Left: A giant marble foot that is reminiscent of the ancient foot of the Colossus of Constantine. Right: Silk heraldic animal rug, possibly Kashan, Central Persia, circa 1910. Images: © Christie's, London

It was often said that Hoare had an insatiable thirst for discovery. He zeroed in on the unusual and like his close friend the writer Bruce Chatwin was a connoisseur of the unknowable. In 1975 he set up his own Ahuan Gallery in Pimlico where he become the dealer to some exceedingly rich Arab Sheikhs. One stands out in particular, the Sheikh Saud bin Mohammed Al-Thani of Qatar, who in the space of 8 years went on an unparalleled shopping spree. At Sotheby’s and Christie’s alone he spent an estimated $1 billion on Islamic works of art, furniture, western photography, jewellery, and vintage cars. It since been estimated that Hoare is responsible for securing 75 per cent of the works now housed in the Museum of Islamic Art in Doha.

It was whilst working as a private dealer in 1994 that he orchestrated a deal that would be unimaginable under present day geopolitics. Hoare brokered the exchange between Willem de Kooning’s $14 million abstract expressionist masterpiece, Woman III, owned by the revolutionary Iranian government, with the 16th-century Houghton Shahnameh, the most important illustrated manuscript ever created in Persia, owned by the American millionaire Arthur Houghton.

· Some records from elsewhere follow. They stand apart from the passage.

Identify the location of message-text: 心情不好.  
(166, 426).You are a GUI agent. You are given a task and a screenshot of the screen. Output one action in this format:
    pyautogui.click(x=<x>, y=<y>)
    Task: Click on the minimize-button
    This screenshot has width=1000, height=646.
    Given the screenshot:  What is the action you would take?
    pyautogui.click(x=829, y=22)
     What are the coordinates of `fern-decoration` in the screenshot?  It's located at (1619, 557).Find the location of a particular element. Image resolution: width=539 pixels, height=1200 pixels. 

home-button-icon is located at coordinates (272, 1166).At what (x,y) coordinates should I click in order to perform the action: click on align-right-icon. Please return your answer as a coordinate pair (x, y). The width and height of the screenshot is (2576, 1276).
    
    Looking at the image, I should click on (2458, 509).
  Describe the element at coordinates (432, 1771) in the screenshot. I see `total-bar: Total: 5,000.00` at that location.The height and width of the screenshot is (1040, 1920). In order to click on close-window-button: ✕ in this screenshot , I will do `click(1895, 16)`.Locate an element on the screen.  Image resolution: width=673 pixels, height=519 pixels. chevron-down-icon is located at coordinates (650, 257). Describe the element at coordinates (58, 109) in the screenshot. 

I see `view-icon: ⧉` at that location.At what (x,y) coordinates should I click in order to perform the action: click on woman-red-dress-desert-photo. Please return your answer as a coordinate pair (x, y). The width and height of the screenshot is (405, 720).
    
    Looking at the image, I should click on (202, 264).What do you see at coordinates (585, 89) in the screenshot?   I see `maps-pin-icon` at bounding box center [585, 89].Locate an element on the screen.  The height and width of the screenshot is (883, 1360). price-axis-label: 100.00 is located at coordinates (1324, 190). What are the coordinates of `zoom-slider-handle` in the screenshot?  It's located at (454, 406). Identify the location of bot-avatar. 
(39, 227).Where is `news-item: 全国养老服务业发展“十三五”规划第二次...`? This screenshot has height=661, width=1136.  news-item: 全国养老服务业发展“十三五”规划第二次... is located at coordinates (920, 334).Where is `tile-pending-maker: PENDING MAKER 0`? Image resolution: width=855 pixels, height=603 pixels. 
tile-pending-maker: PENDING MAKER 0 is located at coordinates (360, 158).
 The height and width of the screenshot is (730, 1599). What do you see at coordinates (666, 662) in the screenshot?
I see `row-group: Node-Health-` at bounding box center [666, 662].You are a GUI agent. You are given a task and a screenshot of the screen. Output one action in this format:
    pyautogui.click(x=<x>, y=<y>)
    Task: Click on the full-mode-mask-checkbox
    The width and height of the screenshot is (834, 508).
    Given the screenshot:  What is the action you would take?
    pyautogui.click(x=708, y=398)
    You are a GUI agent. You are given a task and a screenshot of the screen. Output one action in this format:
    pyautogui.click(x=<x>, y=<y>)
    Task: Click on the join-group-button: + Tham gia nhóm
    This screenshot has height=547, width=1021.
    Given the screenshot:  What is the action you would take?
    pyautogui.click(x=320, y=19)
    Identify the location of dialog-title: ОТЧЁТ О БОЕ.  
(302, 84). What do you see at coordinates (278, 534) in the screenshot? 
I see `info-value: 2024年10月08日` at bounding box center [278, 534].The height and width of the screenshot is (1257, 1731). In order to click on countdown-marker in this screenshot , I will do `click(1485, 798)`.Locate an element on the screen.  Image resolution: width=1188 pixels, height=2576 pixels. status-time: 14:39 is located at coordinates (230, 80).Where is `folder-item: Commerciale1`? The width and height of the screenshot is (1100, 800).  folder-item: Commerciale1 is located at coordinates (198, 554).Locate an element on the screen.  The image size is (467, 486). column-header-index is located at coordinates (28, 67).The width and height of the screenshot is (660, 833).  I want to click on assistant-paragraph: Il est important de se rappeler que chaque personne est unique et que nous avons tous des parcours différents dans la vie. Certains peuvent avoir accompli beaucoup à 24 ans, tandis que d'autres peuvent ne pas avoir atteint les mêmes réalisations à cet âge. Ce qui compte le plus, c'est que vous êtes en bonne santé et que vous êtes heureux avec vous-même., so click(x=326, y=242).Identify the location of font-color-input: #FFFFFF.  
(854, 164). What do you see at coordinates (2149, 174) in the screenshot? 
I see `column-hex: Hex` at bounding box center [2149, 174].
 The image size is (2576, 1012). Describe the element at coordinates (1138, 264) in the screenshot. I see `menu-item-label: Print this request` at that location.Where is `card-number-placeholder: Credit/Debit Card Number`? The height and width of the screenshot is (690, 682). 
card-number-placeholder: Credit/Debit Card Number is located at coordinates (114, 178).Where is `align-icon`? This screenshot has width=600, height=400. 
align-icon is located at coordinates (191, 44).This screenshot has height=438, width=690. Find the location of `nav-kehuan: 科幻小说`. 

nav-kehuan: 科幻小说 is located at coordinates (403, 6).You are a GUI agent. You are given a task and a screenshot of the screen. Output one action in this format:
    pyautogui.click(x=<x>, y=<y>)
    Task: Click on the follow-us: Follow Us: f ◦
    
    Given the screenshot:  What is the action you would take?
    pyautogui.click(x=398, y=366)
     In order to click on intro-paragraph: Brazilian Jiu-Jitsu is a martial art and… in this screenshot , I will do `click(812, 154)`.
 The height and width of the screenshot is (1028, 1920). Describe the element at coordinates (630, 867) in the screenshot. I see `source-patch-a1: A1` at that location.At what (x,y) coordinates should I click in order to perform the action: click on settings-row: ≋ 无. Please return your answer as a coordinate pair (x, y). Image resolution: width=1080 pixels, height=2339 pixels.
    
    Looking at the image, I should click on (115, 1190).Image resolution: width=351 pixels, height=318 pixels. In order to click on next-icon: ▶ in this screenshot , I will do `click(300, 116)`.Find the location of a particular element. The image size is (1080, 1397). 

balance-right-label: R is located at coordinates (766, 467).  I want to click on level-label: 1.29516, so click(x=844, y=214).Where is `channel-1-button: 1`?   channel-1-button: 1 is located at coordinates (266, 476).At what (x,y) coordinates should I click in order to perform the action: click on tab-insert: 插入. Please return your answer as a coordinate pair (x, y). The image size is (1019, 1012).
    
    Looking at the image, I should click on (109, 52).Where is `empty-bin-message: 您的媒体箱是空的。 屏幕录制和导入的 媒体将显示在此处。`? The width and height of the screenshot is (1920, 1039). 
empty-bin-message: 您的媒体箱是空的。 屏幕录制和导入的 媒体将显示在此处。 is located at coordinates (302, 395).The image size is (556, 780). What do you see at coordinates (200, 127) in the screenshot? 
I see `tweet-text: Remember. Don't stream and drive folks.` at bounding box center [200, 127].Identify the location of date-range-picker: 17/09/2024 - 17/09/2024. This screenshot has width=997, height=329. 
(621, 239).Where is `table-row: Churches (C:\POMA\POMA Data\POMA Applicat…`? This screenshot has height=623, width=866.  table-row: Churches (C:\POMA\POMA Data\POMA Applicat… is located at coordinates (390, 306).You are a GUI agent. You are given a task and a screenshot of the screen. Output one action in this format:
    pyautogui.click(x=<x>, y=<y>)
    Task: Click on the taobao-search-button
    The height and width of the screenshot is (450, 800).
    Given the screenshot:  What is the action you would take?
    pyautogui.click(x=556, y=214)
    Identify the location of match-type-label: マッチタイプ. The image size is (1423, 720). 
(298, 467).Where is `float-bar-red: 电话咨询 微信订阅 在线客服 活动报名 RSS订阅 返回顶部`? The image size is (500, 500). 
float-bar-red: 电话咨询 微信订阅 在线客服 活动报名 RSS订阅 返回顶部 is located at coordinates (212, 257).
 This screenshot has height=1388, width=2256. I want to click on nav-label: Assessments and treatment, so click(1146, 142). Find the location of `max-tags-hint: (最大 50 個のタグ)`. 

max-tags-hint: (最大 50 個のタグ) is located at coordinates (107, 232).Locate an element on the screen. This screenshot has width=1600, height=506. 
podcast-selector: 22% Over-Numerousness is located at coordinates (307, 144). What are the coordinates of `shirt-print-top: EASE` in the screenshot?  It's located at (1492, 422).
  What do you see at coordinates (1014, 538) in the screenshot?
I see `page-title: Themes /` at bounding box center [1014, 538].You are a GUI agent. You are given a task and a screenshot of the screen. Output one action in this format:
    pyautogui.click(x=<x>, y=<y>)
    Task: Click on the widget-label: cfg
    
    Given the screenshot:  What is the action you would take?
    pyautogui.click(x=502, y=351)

Like much of his dealings the story is laced with intrigue. Acting as the middle man, Hoare knew that the Iranians would not agree to doing a cash deal with America but would perhaps be willing to make an exchange with a painting that they would never exhibit anyway because it was a nude. The exchange when it finally happened was highly dramatic, taking place on a private jet and a security van on the airstrip of Vienna’s airport. It was a terrific moment of cultural enterprise that went on right under the noses of the political establishment.

Man Ray, A l'Heure de l'observatoire – les amoureux (Observatory Time – the Lovers), 1932. Image: © Christie's, London

Christie’s auction of his collection will take place on the 25th October at their London office. Comprising objects from all over the globe, ancient and modern with individual estimates ranging from £300 to over £1.5 million. Included in the sale will be Man Ray’s A l'Heure de l'observatoire – les amoureux (Observatory Time – the Lovers), one of the artist’s most celebrated images (estimate: £30,000-50,000). An icon of surrealism, the lithograph depicts the lips of the photographer Lee Miller floating in a sky above the Paris observatory, made as a response to the ending of their relationship in 1932.

Equally characteristic of the collector’s keen eye is an arresting 17th century silver apple with bite marks that opens to reveal a pomander in the shape of a skull. It is believed to have once been in the possession of King James II and is estimated at £12,000-18,000. A giant marble foot that is reminiscent of the ancient foot of the Colossus of Constantine is expected to go for around £15,000-25,000. Also of note is a 16th-century millefleurs tapestry of ladies with a unicorn is estimated at £120,000 and is one of the more valuable items.